Do and emerge sync followed by emerge world -uD to get everything.

How often depends on your degree of paranoia.

Second, if you have always on internet, run a firewall. A dedicted PC is best but setting up iptables is probably OK. It will keep script kiddies out anyway. 

Regards,

NeddySeagoon

----------

## Garepjotr

ok thnx... i have a router wich can have iptables i think... how should i configure it

----------

## NeddySeagoon

Garepjotr,

I use Smoothwall for a fiewall on a dedicated PC. There's lots of stff on Google on configuring firewalls.

Regards,

NeddySeagoon

----------

## Atom Smasher

I have a linksys router and have its internal firewall setup.  Is this enough or is some other dedicated machine better? ??

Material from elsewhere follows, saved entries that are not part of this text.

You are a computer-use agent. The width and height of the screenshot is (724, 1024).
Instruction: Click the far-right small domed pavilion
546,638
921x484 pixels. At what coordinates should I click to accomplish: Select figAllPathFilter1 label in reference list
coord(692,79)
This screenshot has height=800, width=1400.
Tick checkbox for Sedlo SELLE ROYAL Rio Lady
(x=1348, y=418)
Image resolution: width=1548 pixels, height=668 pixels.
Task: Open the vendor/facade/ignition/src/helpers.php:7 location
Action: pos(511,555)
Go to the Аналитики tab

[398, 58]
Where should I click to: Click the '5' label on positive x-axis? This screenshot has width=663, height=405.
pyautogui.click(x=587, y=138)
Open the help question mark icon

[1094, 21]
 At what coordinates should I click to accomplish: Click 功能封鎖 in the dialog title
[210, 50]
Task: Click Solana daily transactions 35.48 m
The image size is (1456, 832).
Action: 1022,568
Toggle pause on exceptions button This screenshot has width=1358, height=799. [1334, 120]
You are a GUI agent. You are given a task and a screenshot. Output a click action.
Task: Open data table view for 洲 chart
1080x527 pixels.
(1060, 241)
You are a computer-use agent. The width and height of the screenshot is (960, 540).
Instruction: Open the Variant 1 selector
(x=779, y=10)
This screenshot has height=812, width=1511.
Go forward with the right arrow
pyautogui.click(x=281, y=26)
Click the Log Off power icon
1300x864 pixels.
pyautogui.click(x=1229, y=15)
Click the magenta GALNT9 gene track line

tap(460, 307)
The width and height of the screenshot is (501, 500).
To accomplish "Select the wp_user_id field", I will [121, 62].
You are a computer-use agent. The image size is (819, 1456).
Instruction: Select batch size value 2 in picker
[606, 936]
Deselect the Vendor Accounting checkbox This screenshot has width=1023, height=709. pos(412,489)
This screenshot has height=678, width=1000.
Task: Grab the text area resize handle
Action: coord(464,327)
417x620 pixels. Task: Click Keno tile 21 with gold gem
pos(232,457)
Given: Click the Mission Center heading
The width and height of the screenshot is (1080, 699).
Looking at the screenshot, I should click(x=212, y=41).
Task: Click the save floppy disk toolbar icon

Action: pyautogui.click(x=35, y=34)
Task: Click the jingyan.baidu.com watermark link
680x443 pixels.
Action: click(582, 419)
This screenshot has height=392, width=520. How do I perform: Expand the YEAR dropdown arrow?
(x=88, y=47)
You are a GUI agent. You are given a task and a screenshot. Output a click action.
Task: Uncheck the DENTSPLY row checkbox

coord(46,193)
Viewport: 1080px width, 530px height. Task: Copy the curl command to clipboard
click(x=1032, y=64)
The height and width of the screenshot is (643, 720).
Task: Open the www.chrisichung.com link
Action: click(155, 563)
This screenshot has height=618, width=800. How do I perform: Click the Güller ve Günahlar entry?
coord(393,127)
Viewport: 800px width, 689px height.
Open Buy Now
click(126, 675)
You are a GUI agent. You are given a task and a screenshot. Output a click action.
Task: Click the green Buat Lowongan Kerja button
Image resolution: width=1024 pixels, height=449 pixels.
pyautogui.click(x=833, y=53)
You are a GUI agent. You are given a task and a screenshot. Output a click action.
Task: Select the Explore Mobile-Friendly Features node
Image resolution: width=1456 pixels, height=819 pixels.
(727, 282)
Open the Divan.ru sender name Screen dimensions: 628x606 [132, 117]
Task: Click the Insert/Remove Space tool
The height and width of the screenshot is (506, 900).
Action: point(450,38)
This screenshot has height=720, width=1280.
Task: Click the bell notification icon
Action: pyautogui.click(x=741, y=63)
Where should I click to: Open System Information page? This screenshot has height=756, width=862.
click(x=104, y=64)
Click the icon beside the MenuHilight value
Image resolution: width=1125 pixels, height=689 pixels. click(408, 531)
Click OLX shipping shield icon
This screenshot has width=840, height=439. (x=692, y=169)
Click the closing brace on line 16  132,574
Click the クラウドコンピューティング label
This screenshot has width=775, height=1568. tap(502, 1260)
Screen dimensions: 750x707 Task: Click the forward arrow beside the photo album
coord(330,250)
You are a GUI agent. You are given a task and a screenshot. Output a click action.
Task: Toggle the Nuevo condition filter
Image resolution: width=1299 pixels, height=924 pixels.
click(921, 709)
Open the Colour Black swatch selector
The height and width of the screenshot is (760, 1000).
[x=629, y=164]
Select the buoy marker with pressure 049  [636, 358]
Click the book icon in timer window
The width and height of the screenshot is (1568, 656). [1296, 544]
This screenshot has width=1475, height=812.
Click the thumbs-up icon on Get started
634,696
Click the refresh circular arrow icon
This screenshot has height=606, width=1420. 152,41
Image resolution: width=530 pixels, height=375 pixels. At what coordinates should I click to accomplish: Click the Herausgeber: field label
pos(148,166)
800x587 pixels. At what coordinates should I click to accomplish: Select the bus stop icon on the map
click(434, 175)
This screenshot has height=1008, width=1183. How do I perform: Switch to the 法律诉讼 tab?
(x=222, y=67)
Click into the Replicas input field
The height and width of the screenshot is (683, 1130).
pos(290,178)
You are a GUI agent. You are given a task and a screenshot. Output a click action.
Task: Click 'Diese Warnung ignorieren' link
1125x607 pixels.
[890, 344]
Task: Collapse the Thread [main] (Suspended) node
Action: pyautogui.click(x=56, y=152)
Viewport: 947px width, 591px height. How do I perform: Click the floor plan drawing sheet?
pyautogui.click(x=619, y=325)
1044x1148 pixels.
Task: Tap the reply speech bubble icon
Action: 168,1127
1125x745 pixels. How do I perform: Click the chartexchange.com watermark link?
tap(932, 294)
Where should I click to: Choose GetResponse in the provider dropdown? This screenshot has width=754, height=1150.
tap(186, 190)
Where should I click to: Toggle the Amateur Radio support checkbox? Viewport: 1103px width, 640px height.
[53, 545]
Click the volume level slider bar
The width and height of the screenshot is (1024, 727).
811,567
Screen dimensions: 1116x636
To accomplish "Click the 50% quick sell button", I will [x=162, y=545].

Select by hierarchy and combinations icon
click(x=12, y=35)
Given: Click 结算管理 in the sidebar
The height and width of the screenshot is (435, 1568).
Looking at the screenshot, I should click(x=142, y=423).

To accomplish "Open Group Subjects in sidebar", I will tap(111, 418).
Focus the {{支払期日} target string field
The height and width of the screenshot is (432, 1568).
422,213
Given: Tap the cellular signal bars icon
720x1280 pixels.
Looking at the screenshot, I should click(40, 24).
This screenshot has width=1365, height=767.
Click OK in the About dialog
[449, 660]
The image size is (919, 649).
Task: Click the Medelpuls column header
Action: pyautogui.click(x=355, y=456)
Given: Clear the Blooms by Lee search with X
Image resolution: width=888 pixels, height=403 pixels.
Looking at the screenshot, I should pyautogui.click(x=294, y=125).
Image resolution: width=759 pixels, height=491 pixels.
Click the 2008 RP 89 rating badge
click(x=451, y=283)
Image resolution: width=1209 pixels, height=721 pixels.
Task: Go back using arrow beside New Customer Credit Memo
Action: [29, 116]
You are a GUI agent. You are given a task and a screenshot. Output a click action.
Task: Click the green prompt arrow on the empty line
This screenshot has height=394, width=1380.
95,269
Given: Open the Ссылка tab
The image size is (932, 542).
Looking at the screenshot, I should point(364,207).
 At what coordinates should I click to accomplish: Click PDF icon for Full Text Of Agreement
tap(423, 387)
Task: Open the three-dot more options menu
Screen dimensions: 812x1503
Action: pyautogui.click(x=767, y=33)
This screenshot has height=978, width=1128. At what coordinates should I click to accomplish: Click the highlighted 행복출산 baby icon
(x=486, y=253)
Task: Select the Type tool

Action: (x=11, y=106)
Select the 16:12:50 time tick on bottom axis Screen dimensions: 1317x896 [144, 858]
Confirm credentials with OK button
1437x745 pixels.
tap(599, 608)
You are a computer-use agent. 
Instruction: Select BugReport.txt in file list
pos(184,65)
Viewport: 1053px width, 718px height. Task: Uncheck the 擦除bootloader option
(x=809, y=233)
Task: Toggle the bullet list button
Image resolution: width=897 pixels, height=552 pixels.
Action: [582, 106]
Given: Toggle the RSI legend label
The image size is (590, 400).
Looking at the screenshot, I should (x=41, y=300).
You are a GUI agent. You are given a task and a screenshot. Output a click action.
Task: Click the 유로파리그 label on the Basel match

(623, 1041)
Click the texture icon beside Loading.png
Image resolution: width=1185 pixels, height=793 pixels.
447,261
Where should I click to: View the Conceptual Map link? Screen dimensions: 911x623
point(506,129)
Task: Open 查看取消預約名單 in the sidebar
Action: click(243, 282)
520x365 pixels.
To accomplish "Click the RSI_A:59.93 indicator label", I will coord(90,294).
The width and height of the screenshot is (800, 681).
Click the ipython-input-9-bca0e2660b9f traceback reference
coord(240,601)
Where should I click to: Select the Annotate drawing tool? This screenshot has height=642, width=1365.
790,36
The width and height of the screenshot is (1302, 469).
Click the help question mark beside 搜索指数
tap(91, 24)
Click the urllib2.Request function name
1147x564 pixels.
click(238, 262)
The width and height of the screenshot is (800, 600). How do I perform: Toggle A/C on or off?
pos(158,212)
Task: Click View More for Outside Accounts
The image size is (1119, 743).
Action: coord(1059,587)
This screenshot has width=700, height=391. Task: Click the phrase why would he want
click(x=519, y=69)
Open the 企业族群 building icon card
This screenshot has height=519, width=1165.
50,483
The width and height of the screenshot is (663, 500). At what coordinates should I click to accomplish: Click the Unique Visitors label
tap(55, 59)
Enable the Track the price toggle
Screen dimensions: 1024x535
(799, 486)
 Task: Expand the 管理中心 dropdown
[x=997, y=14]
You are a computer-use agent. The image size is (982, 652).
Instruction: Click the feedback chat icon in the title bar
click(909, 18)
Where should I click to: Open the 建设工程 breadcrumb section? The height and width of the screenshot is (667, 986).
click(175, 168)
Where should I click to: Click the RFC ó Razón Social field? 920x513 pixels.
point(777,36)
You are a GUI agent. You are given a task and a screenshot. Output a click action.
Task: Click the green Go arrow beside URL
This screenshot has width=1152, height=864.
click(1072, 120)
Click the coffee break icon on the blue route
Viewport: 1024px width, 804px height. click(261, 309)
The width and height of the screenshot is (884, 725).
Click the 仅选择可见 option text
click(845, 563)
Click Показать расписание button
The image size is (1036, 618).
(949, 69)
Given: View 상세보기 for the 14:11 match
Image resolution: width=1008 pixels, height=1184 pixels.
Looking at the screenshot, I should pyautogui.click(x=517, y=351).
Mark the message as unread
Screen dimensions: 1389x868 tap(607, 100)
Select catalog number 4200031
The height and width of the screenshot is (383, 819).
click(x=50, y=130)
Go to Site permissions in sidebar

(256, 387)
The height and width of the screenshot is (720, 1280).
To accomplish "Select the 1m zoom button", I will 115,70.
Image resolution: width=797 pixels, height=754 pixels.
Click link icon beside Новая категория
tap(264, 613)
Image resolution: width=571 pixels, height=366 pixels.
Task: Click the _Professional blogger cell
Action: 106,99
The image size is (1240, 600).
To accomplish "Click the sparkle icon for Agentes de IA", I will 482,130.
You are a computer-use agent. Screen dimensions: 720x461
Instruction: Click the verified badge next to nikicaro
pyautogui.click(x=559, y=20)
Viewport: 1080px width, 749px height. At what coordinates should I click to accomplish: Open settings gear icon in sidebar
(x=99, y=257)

Also,  is there an emerge for the latest patches or just do emerge world  ??

thanks

----------

## k12linux

 *Atom Smasher wrote:*   

> Also,  is there an emerge for the latest patches or just do emerge world  ??

 

emerge rsync

emerge -up world (list availble updates)

emerge -u world (install them)

The only tricky part can be updating config files using etc-update afterwards.

----------

## k12linux

 *Garepjotr wrote:*   

> U ppl got any tips/triks/advices for the security of my linux installation??

 

Keep your system up to date.  And at the very least, emerge iptables and set up a /var/lib/iptables/rules-save file with something like this:

:INPUT DROP [0:0]

:FORWARD DROP [0:0]

:OUTPUT ACCEPT [0:0]

[0:0] -A INPUT -i lo -j ACCEPT 

[0:0] -A INPUT -m state --state RELATED,ESTABLISHED -j ACCEPT

Then rc-update add iptables default followed by /etc/init.d/iptables start

----------

## Private_X

Garepjotr:

Have a look at the gentoo-security-howto -> http://www.gentoo.org/doc/en/gentoo-security.xml. Thats probably what you are looking for.

----------

## Garepjotr

ok thnx all for the support... i'll loolk @ it as soon as im sober again  :Wink: 

----------

## 100%hound_dog

if you are going to setup a firewall which I would encourage, you will have to compile netfilter\iptables support into the kernel and then emerge iptables. I liked the simplicity of the rules metioned in one of the above threads, but you will probably need to add some of your own if you plan on using it as any type of server or administering it with ssh. Maybe you would also like to install tripwire on you system for a little more security. Tripwire is pretty easy to set up, just emerge it and go to the /etc/tripwire directory and run the install script. Tripwire is neat for understanding what your operating system is doing in that it will give you a great behind the scences tour of what goes on with rotating and deleting log files, tmp files and such. In case you are hacked it would be even more useful in that you could see what files were deleted or altered. Have fun and good luck

----------

## Garepjotr

wow... i just checked on this tread and i was reading ur replys.... and then i see one of my replys :S

 *Quote:*   

> 
> 
> ok thnx all for the support... i'll loolk @ it as soon as im sober again 
> 
> 

 

i must have been really drunk since i couldnt remeber that i looked @ it before... but anyway thnx

i did emerge world -uD and emerge iptables and now i have something that lets my configure iptables graficaly... i wil look @ the howto's 2

----------

## professorn

A proxy is also an alternative if he's going to dedicate a firewall machine. It will also be harder to setup but will (hopefully) give better prot. But its maybe most efficent if you have users....

----------